ORANGE COUNTY, Fla. — A local group is working to educate Central Florida voters about preserving their right to cast a ballot after changes in Florida voting laws and setbacks at the federal level.
What You Need To Know
- Equal Ground is a nonprofit organization with a mission to educate voters about their rights
- Recent changes to state law have caused concern among voting rights advocates
- Thanks to filibusters by the Republican party, national efforts to change voting laws have stalled
- Related: What is the filibuster and why is everyone fighting over it?
Democratic lawmakers failed to bring sweeping voting rights legislation to the floor of the U.S. Senate this week when Republicans used the filibuster to block the measure from being debated.
And in Florida, a recently-passed bill is causing concern among voting rights advocates.
Nicole Benton says setbacks in local and national efforts to preserve voting rights are disappointing.
“It’s very frustrating to see the direct attack on our voter rights across the country,” she said.
Benton works for Equal Ground, a nonprofit aimed at protecting voting rights across Central Florida. She works specifically with connecting with voters in Seminole County and says some aren’t even aware of recent changes to voting laws.
“So, once we give out this type of information, people are outraged,” she said.
Florida Senate Bill 90, which was signed into law on May 6, requires Florida voters to more frequently request a vote-by-mail ballot, and requires a government-issued ID to get one. It also limits when people can drop those ballots in drop boxes, as an alternative to mailing them in.
“These direct voter-suppression efforts directly impact, or disproportionately impact, voters of color,” said Benton.
“Republicans have packaged it as making elections more secure, and making it more transparent,” said Aubrey Jewett, a Political Science Professor at UCF.
Jewitt said politics are behind the changes.

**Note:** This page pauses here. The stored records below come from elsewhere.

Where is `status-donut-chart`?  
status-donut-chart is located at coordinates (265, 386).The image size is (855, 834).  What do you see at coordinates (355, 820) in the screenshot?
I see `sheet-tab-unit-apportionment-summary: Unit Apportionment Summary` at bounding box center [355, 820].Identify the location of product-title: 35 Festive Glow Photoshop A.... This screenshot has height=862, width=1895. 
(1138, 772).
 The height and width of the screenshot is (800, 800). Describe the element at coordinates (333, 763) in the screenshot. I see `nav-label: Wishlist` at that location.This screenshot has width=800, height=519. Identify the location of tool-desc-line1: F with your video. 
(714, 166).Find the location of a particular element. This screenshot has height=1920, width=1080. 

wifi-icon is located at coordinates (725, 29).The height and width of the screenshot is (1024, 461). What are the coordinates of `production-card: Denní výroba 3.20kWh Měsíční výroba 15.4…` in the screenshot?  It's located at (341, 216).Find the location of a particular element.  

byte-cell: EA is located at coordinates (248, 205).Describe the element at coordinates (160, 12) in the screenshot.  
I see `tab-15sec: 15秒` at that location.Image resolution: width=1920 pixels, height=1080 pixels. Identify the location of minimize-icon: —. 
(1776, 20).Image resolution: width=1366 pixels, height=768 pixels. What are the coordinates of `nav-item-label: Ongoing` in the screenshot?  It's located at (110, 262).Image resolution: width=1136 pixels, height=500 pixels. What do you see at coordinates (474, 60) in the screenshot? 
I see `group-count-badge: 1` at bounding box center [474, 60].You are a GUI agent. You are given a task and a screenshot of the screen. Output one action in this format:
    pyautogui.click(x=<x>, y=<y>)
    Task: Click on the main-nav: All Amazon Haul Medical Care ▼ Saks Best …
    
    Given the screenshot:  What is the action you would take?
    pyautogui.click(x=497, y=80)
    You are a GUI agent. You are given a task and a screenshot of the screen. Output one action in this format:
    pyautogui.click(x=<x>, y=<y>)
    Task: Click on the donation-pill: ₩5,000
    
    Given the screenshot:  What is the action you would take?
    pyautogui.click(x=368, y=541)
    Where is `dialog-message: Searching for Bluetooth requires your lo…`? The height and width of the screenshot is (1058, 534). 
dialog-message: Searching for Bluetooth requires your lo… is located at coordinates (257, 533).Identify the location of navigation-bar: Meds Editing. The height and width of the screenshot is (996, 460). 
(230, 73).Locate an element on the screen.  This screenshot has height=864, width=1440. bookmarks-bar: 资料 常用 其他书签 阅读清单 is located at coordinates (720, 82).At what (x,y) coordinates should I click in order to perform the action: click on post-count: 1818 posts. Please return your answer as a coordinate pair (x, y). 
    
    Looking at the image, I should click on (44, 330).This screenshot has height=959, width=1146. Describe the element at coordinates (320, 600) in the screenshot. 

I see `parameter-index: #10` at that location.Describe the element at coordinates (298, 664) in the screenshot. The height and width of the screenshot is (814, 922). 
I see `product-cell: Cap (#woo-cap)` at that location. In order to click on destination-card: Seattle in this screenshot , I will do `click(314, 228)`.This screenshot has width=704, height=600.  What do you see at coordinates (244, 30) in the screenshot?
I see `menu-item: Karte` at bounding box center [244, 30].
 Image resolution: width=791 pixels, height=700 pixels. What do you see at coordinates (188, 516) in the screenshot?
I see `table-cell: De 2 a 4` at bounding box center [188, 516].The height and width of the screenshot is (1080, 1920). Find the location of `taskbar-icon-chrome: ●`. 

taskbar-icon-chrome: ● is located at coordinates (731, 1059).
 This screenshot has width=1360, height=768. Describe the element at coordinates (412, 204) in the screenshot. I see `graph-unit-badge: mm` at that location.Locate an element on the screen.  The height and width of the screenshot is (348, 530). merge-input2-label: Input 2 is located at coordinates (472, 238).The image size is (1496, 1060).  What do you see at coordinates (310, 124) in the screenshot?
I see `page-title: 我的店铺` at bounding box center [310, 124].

“Democrats, for the first time in Florida history, has a larger number of people vote-by-mail than Republicans, and now the Republican-controlled legislature is cracking down on voting-by-mail — so isn’t that a little suspicious,” said Jewitt.
Benton says she’s constantly emailing, calling and visiting people in the community to make sure people know how to register to vote and complete their registrations properly.
Equal Ground also participates in events, like the recent Juneteenth celebrations, to connect with voters.
“So that they’re not discouraged when going to the polls next year — and also not surprised when they go to the polls next year,” said Benton.